Nicola Yoon's The Sun Is Also a Star ended up being one of the four books I picked up during my annual Christmas Day trip to BookPeople in Austin, Texas. Every year I somehow manage to find myself in the young adult section, not able to find the book I had planned on buying, so I pick something else. However, I have yet to be disappointed by my second choice book, and this year proved no different.
The Situation: Natasha and Daniel are two teenagers living in New York City, but their lives are incredibly different. Natasha is originally from Jamaica, but has spent most of her life in the states. She loves early 90's alternative rock (think Soundgarden and Nirvana), plans to be a data analysis when she grows up, and believes in facts and science, not feelings and love and God. Daniel is a Korean-American who has an interview that could set him up to attend Yale. His parents more or less have his future mapped out for him, but not necessarily because they are strict and unbending (although they are). They simply want their sons to have it better than they did. But Daniel does not want to go to Yale and become a doctor. Daniel wants to write poetry and do stuff he is actually passionate about. As I said, Natasha and Daniel could not be more different, but that does not keep the two of them from meeting in Time Square, and falling in love before the day is over.

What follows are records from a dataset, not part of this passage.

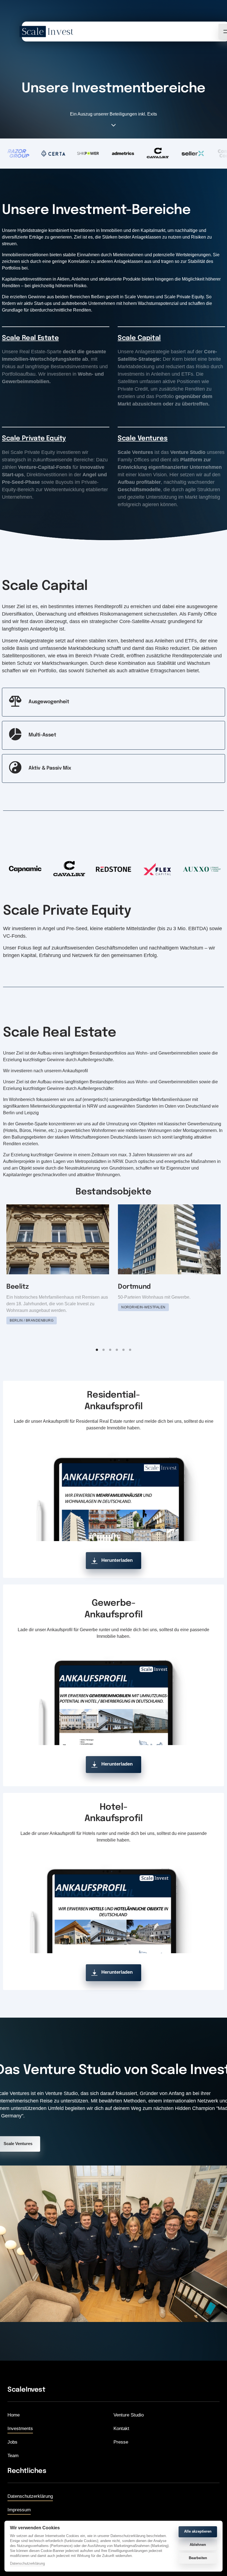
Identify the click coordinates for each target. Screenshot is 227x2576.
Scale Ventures (142, 438)
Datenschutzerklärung (27, 2563)
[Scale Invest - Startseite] (46, 31)
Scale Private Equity (34, 438)
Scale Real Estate (30, 338)
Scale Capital (139, 338)
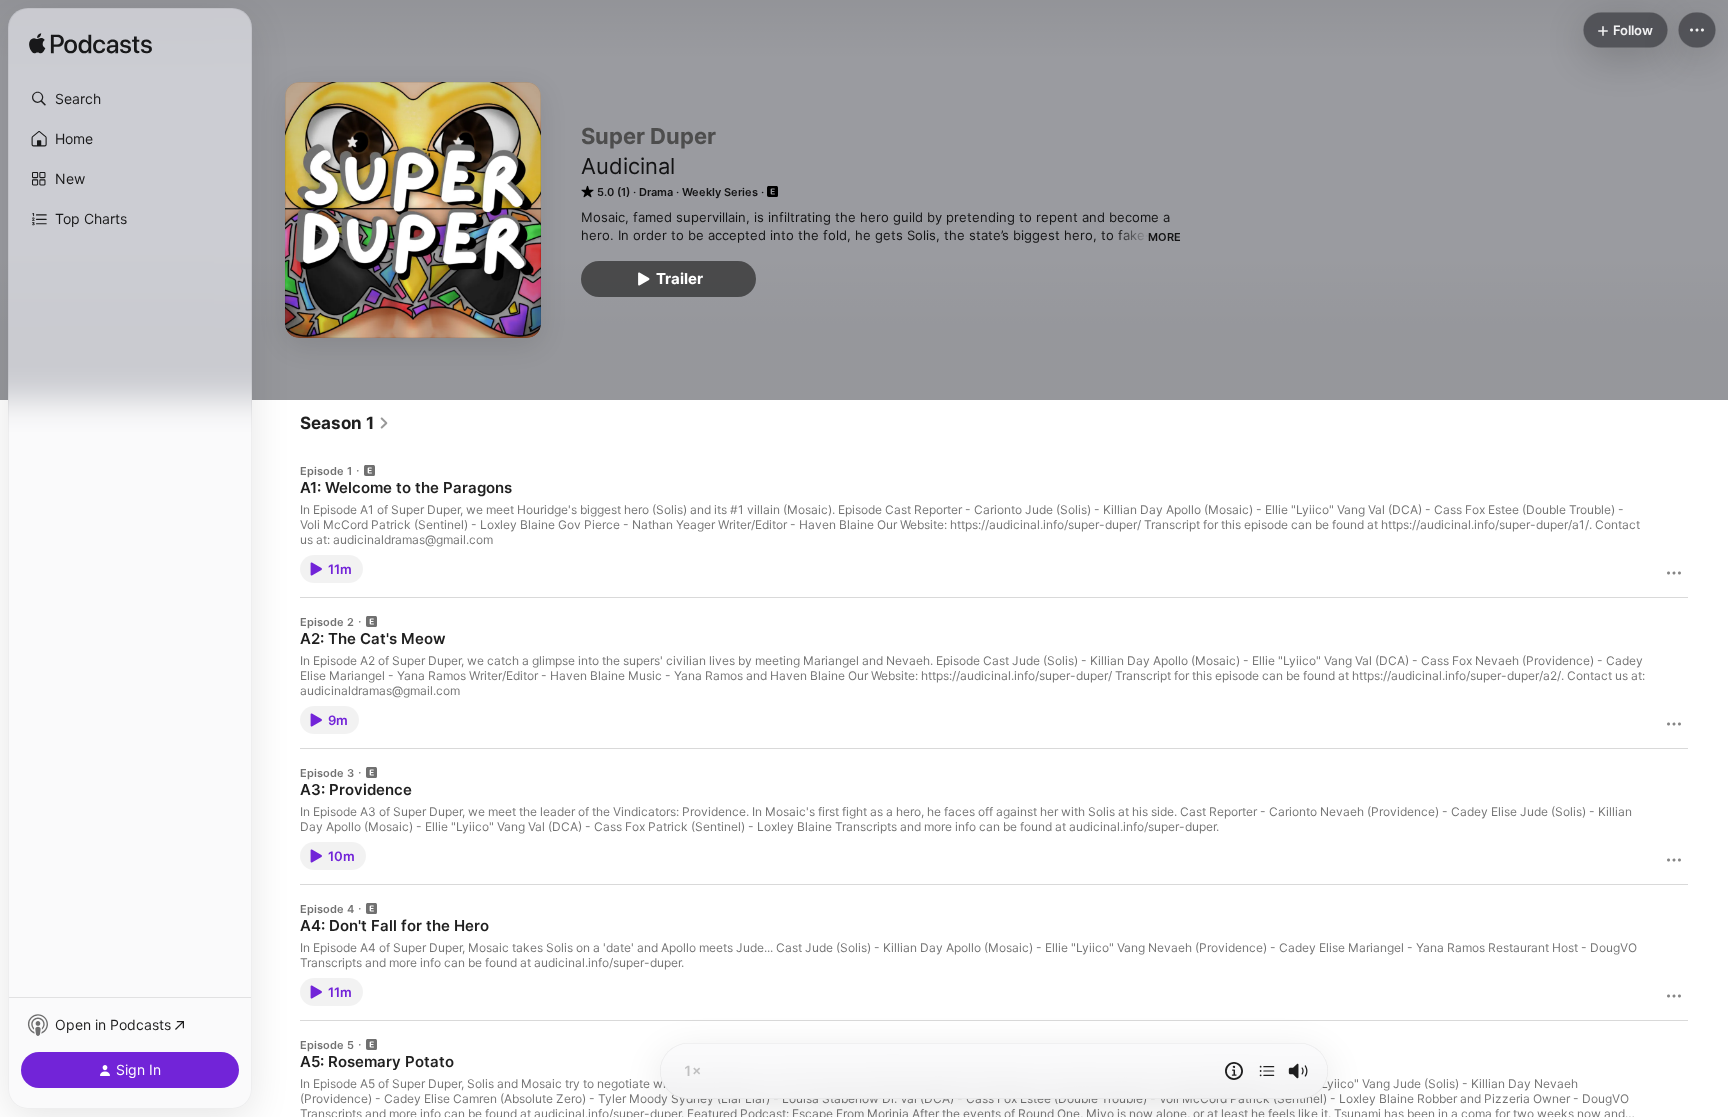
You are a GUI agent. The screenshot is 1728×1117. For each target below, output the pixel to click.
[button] (130, 99)
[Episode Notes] (1234, 1071)
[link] (345, 423)
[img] (90, 45)
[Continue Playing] (1267, 1071)
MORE (1164, 237)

The Problem: Two things that stand in the way of Natasha and Daniel living happily ever after. 1. Daniel's parents will never go for him dating, much less marrying, a black girl. 2. Natasha and her family will be forced to leave the country by 10:00pm tonight. The have overstayed their visas, and due to her father's unfortunate error in judgment on the night of his big break, their status was found out and revealed, and now they must leave a place they have called home for ten years. These are two huge hurtles, but Daniel cares less and less what his family thinks with each passing hour, and Natasha is doing what little she can to have her family stay in the country. Knowing the truth about her situation, Natasha initially pushes Daniel away, but being a romantic, as well as persistent, he is not so easily deterred. So the two of them spend an almost unbelievable day in New York City, both wanting to believe that fate and destiny are on their side, but knowing that everything could end as quickly as it began.

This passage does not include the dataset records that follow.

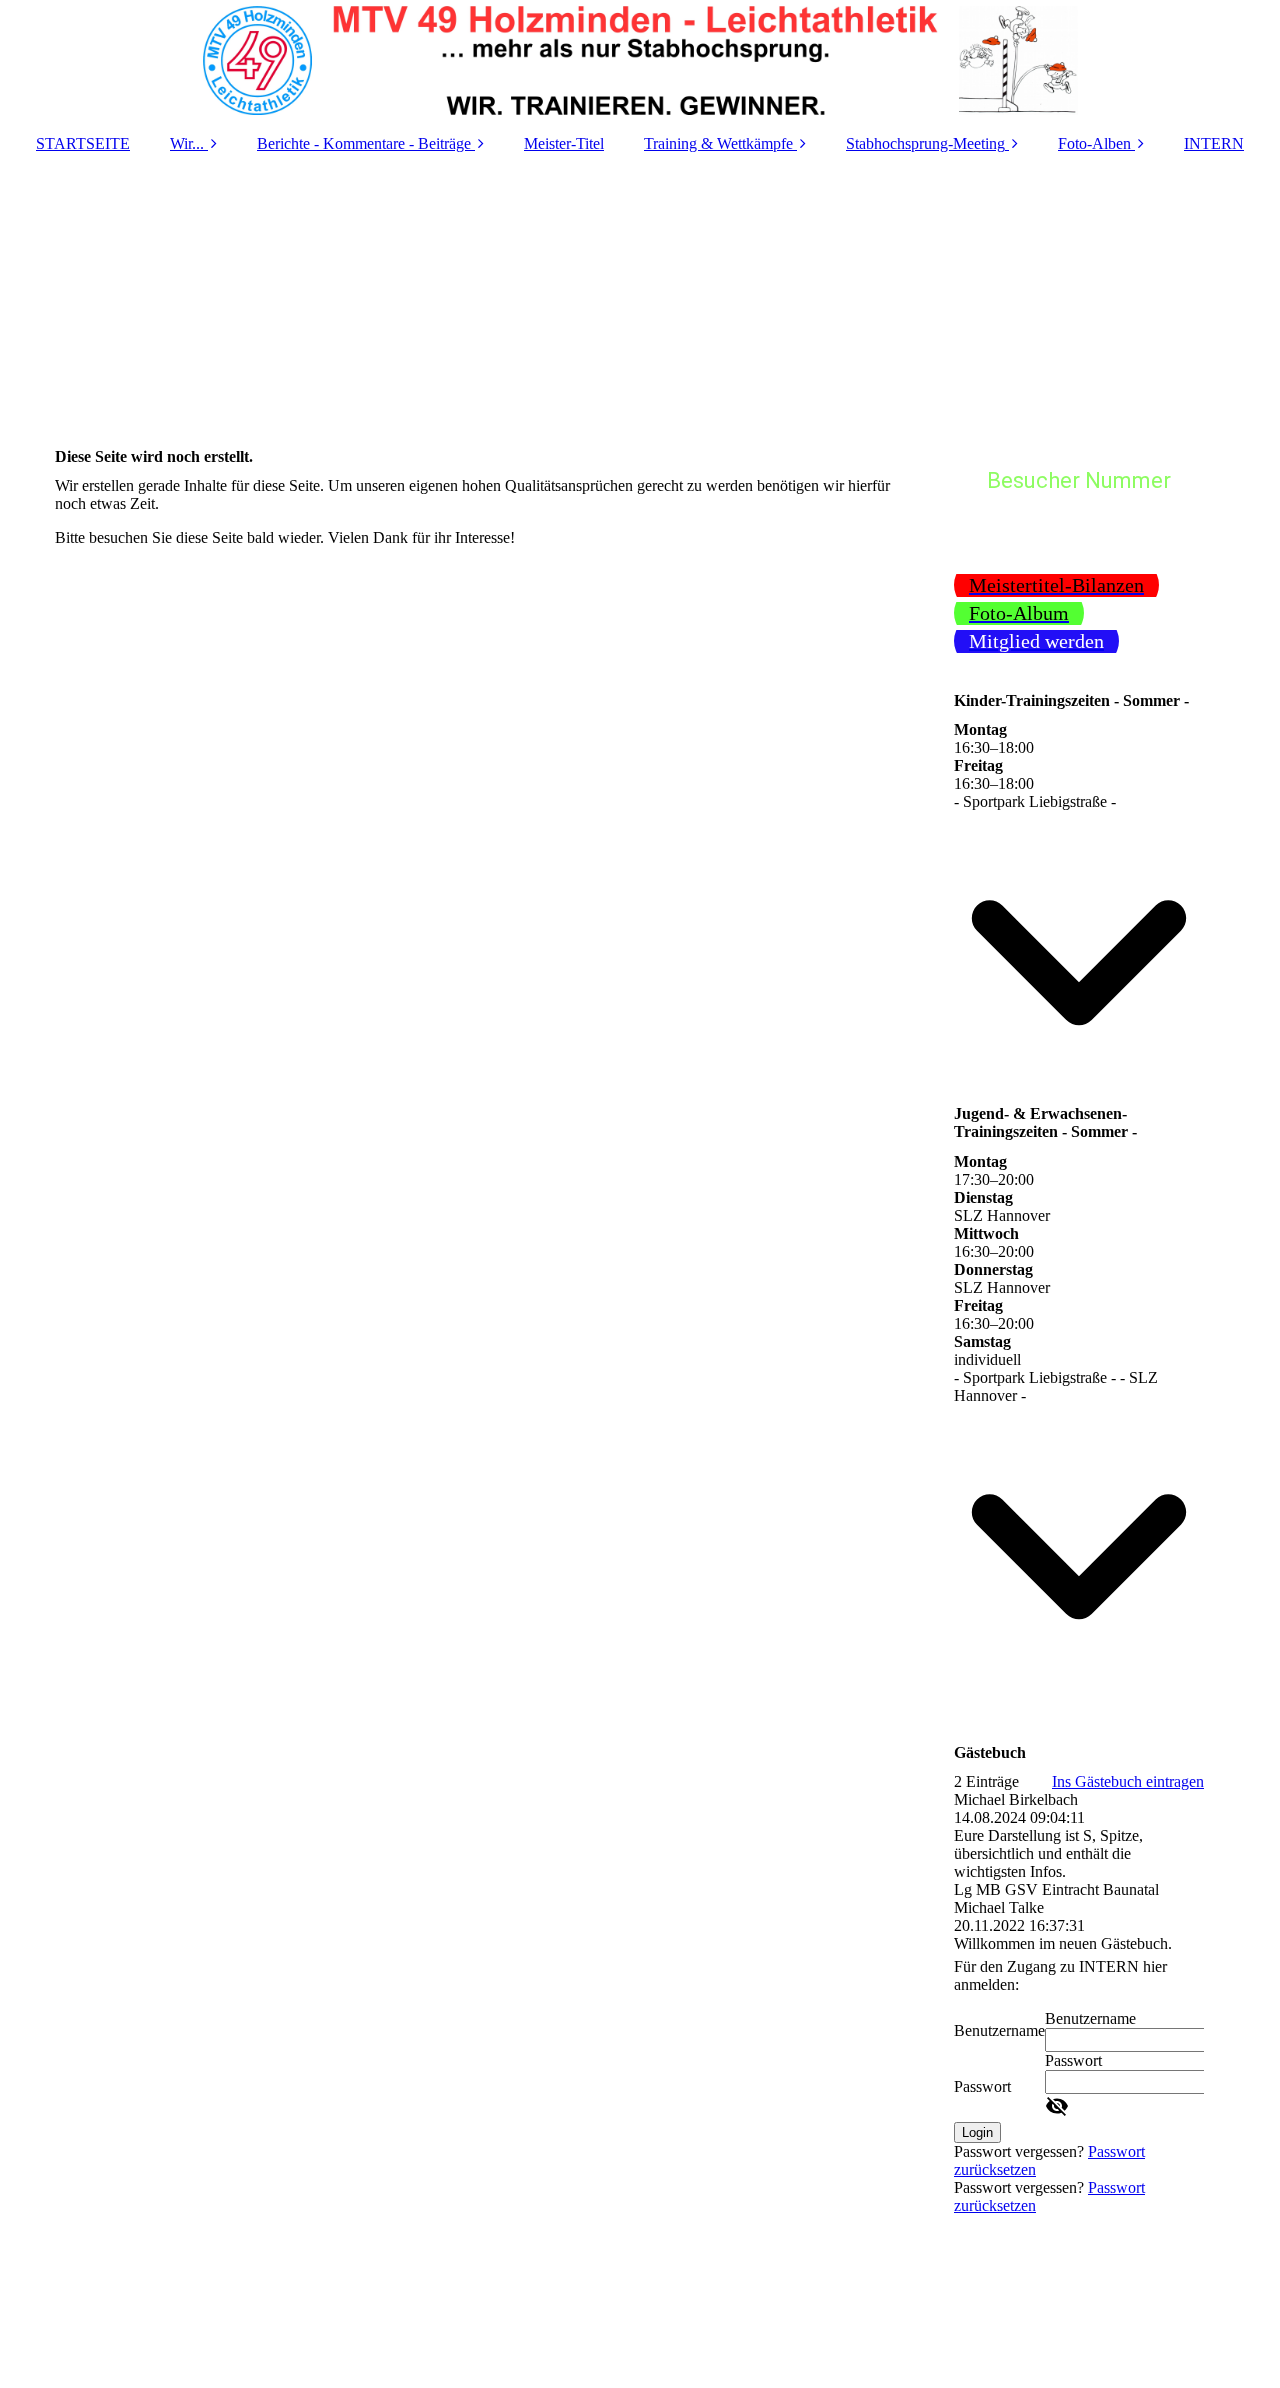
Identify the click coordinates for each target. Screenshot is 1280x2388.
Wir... (187, 143)
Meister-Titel (564, 143)
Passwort (982, 2086)
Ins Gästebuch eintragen (1128, 1781)
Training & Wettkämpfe (718, 143)
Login (977, 2132)
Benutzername (999, 2030)
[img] (640, 60)
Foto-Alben (1094, 143)
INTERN (1214, 143)
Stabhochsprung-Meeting (925, 143)
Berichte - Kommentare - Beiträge (364, 143)
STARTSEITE (83, 143)
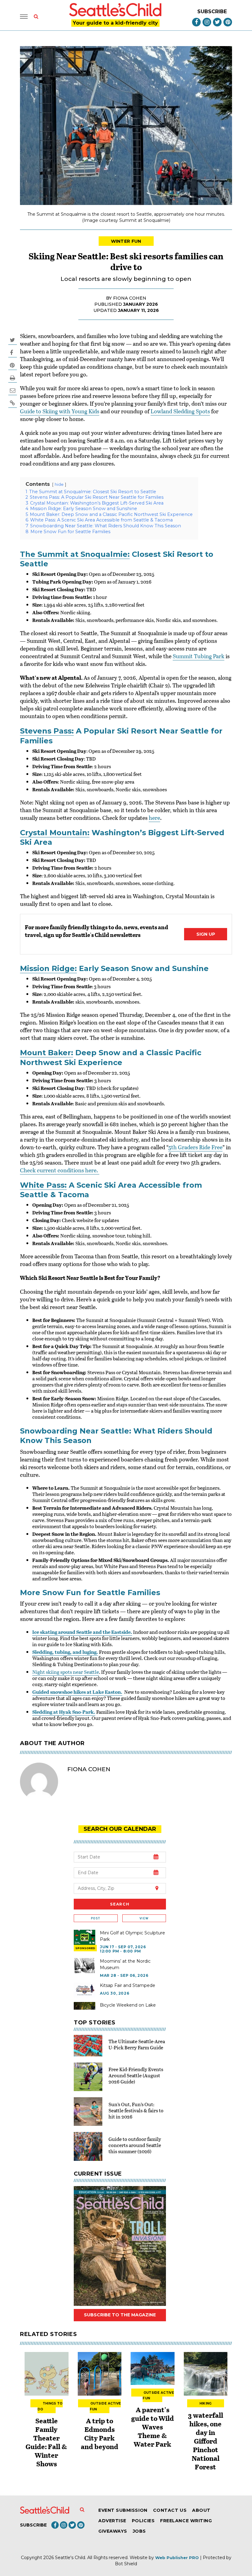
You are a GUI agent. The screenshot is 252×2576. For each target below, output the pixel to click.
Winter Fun (126, 241)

Genre, Themes, History: This is a young adult novel set in present-day New York City. Natasha and Daniel's adventures all take place in less than 24 hours as they travel through Time Square, Koreatown, Harlem, Brooklyn, and a good chunk of Manhattan. Natasha is certainly the more practical of the two. She loves science, facts, studying the stars, and is dubious when it comes to fate and destiny. Originally, her father moved to the US from Jamaica to pursue his dream of acting. But after years of little success, the family of four is still living in a one bedroom apartment in Brooklyn. And now they are being deported. Daniel is a dreamer, and he admits it. His entire life, he has always been second best behind his older brother Charlie, but that changed when Charlie was put on academic dismissal from Harvard. Now the pressure is on Daniel to get into Yale and be a doctor. While the novel mostly switches between the first-person points of view of both Natasha and Daniel, often it will go into an explanation of some seemingly small scientific fact, or it will explore the history or mindset of a minor or side character, basically asking the "what if" question and following the answers through to the end. Probably the main point I gained from these side stories was that while one decision may lead to a happily ever after, it won't be a happily ever after for everyone involved.

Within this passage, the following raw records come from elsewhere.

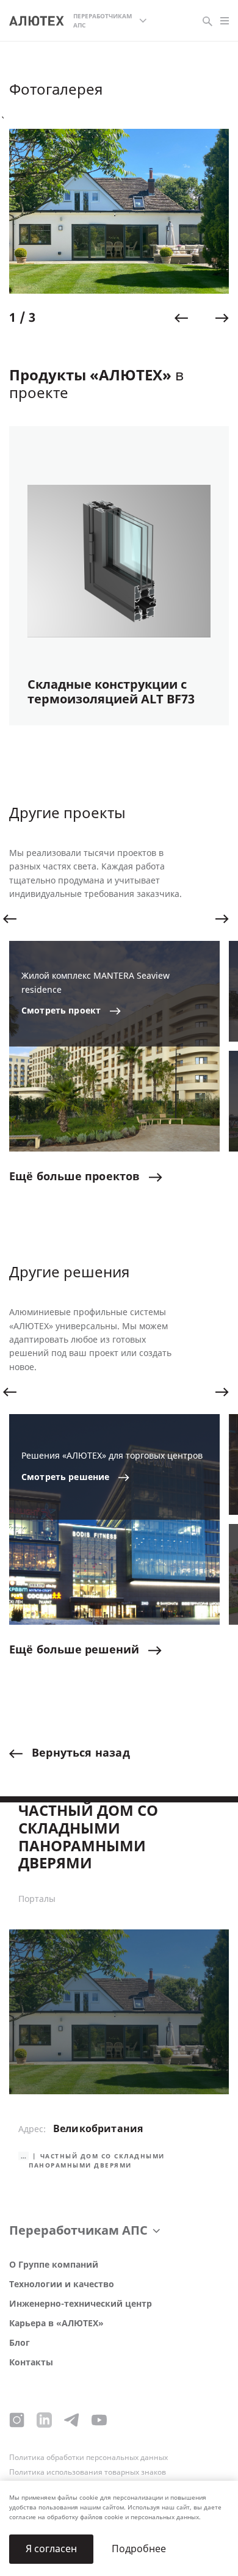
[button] (181, 318)
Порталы (37, 1900)
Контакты (31, 2362)
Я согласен (51, 2549)
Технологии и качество (61, 2284)
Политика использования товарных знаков (87, 2472)
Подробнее (139, 2549)
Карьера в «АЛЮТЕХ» (56, 2323)
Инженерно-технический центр (80, 2304)
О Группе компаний (53, 2265)
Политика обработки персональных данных (88, 2457)
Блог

My Verdict: Yes, Natasha's love of hard facts coupled with her cold and hardened personality gets tiresome. Yes, Daniel's persistence and romanticism gets annoying at times. But ultimately, this is a fantastic and well-crafted story about two teenagers who find each other in the weirdest way, in one of the biggest cities in the world, and despite being incredibly different, manage to make a connection that many people never make for their entire lives. Is it easy? No. Does it come with many challenges? Absolutely. But they go for it anyway, and that, to me, is almost always impressive, as is this story. There is a reason it received the Coretta Scott King/John Steptoe New Talent Author Award from the American Library Association. It is a book about real issues, while still managing to be romantic and sweet and fun.
Favorite Moment: When Daniel stands up to his brother, and also when Natasha stands up to her father.
Favorite Character: Natasha and Daniel both have their good points, but Daniel's optimism is almost infectious when it is not bordering on annoying. Then again, Natasha's honesty and forthrightness are not without their charms either.
Recommended Reading: I will recommend Eleanor & Park by Rainbow Rowell, another YA story that is told by more than one person using shifting points of view.